By Sylvain Charlebois | August 22, 2015
What do Confucius, Albert Einstein and Leonardo da Vinci have in common? Well, not much professionally, but they were all vegetarians.
Einstein once claimed: “Nothing will benefit human health and increase chances for survival of life on Earth as much as the evolution to a vegetarian diet.” With recent record meat prices, some might wonder if, all ethics aside, he had a point.
On the supply side, consumers now have greater access to vegetarian and vegan options than ever before. Recently, the world’s first vegetarian drive-thru opened in California, and some airlines now offer seven different varieties of vegetarian options for longer flights, including raw and lacto-ovo meals.
Similar changes have been made in the hospitality and tourism industries. Despite these advances, however, it remains unclear if more consumers have opted to go completely meat-free, or have adopted a more “vegetarian-inclined” diet. What is also currently unknown is whether increasing meat prices have pushed consumers away from animal protein products.

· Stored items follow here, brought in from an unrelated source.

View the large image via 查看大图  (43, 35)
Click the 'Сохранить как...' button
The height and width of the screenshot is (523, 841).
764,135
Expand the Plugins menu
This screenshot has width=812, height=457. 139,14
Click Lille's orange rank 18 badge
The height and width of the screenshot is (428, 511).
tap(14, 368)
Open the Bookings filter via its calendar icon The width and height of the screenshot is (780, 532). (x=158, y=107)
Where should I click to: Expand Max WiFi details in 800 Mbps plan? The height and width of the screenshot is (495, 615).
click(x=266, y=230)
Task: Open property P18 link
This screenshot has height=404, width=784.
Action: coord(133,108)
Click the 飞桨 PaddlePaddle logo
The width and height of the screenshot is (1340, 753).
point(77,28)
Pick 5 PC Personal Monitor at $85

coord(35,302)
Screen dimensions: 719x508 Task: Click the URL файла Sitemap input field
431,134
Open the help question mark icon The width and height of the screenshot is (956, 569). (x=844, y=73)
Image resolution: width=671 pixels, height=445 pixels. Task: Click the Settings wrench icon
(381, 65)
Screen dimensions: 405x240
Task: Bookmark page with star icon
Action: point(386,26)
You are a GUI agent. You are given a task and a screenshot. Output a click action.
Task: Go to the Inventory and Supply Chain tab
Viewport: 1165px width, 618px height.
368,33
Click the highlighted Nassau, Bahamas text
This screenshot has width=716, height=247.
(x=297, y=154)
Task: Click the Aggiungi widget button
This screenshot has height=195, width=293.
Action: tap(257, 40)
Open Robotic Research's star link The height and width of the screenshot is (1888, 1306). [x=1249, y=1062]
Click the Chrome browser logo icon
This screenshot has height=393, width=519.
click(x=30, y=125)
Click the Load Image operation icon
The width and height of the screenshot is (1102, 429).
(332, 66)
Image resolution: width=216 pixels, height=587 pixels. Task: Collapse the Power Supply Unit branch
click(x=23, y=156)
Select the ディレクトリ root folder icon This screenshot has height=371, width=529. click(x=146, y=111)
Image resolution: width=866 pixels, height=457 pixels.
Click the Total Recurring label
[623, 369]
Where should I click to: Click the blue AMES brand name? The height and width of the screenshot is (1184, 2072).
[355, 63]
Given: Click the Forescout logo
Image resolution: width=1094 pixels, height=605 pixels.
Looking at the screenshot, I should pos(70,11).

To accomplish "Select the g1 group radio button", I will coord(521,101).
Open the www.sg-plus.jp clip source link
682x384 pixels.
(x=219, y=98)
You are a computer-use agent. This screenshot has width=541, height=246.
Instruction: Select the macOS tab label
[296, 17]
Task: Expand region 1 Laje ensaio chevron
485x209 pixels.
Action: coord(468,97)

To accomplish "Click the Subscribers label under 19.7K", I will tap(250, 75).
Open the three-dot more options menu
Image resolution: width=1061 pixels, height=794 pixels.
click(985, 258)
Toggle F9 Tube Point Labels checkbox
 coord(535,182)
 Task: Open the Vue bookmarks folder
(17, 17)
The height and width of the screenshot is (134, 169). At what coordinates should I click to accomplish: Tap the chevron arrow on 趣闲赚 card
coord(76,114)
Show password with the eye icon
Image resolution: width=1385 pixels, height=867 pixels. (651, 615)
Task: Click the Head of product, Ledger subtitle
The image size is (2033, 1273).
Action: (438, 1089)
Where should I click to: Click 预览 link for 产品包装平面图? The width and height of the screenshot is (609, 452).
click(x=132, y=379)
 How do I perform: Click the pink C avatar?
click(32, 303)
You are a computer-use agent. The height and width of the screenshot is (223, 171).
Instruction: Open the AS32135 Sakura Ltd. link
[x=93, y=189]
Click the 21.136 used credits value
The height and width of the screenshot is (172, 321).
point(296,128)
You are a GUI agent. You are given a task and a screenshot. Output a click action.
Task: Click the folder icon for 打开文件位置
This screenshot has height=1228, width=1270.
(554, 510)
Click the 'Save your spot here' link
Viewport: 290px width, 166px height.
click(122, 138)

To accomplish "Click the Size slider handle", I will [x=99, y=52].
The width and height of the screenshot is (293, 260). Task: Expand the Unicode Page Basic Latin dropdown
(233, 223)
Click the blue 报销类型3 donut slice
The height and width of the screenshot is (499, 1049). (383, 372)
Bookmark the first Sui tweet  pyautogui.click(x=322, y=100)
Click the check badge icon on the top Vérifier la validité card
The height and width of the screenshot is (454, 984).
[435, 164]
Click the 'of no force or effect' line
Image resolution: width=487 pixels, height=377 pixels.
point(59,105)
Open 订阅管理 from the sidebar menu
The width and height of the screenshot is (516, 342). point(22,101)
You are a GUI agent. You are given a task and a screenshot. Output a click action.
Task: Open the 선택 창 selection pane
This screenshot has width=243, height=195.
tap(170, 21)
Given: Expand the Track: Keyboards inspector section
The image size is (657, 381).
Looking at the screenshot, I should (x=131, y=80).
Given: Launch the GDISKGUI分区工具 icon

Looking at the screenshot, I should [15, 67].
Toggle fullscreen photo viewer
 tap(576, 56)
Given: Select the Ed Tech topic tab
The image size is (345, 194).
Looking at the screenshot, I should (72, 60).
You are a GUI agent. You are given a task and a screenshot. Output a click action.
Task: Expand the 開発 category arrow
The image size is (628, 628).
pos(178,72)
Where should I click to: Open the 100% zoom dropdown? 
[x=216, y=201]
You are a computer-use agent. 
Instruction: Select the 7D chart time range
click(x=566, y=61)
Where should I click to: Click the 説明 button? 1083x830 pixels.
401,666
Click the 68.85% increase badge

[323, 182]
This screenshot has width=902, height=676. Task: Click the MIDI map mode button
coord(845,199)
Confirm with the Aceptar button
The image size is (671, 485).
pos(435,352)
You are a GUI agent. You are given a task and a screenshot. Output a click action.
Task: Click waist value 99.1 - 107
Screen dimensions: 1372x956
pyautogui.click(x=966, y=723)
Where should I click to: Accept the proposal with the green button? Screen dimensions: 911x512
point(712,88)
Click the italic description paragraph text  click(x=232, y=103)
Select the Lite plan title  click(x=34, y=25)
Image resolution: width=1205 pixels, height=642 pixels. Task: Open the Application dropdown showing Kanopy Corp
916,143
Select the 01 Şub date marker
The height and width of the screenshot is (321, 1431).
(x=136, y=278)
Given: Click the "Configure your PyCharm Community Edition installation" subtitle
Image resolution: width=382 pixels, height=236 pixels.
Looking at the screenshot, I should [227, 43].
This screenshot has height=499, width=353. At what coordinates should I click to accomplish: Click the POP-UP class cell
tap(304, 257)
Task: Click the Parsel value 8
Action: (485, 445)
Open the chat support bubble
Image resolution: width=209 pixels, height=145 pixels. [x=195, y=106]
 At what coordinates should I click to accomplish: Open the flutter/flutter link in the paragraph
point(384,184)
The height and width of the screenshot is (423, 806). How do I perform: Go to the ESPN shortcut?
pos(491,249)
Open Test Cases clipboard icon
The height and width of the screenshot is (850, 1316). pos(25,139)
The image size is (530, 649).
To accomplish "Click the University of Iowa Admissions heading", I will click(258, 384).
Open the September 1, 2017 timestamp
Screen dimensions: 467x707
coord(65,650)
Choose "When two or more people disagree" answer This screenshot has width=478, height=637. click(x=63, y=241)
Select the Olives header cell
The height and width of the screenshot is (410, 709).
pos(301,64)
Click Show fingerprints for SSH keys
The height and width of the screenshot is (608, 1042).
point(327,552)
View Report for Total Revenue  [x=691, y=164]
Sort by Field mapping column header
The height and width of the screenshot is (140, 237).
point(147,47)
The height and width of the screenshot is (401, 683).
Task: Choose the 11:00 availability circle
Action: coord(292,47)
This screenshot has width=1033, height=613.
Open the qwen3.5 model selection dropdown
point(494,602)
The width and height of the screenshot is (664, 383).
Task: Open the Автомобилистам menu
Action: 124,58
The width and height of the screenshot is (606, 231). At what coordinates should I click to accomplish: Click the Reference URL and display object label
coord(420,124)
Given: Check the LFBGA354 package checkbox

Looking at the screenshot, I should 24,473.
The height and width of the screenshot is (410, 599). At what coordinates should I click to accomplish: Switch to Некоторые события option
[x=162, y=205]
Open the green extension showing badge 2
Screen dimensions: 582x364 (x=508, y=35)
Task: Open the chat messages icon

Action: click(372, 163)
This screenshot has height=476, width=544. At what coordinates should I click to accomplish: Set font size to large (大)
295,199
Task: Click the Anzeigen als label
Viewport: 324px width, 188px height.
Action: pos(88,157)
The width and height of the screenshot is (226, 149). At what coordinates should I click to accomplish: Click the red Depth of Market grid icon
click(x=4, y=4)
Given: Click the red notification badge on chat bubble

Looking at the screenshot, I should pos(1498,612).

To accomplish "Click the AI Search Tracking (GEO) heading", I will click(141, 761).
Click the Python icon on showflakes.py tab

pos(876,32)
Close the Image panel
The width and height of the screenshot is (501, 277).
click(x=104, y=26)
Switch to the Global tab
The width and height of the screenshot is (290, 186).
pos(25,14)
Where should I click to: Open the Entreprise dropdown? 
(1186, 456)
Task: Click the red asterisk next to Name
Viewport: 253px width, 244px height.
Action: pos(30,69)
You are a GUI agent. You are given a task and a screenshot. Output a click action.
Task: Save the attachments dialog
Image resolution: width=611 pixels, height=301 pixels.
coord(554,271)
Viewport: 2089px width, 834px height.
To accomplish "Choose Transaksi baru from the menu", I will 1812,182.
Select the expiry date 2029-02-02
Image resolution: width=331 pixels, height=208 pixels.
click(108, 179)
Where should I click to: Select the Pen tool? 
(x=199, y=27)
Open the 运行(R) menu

Indeed, most reports suggest the number of vegetarian consumers in the Western world has not significantly increased over time. In most surveys recently published, vegetarians only constitute four to five per cent of the population.
That number increases slightly if consumers who are inclined to occasionally go meatless are added to the mix. Consumers who do become vegetarians or vegans do so for an array of reasons. However, the economics of vegetarianism have attracted little attention in recent years; but in the light of recent protein price hikes, they should.
Economists, however, do agree on a few facets of meat production. First, many studies suggest that it costs significantly more to produce energy and protein from animal-based sources than from some plant-based sources.